Exercise aim
Could you retype the lines below, starting at the line holding "Click the orange Sites bar for day 14" and stopping at the line holding "Open user avatar in top bar", inclusive? Copy them exactly and drop the images.

Information given
══════════════════════════════
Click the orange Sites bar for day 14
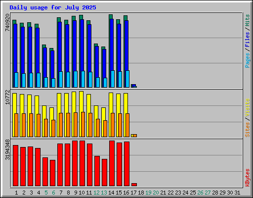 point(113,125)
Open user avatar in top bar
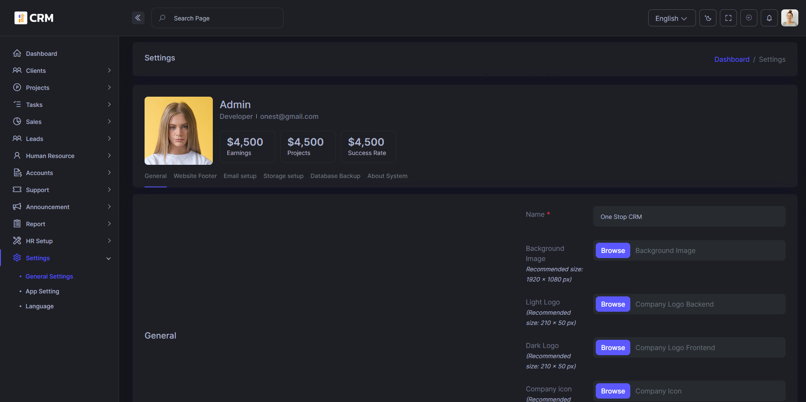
══════════════════════════════
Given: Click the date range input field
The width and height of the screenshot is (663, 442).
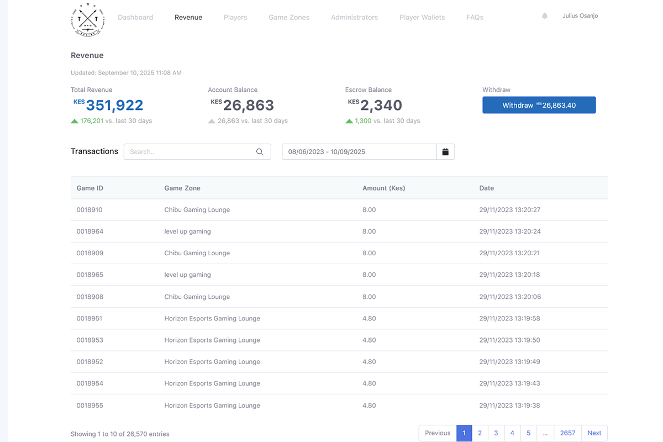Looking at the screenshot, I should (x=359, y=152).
══════════════════════════════
Output below
Click the orange Sites bar for day 14
 point(113,125)
Open user avatar in top bar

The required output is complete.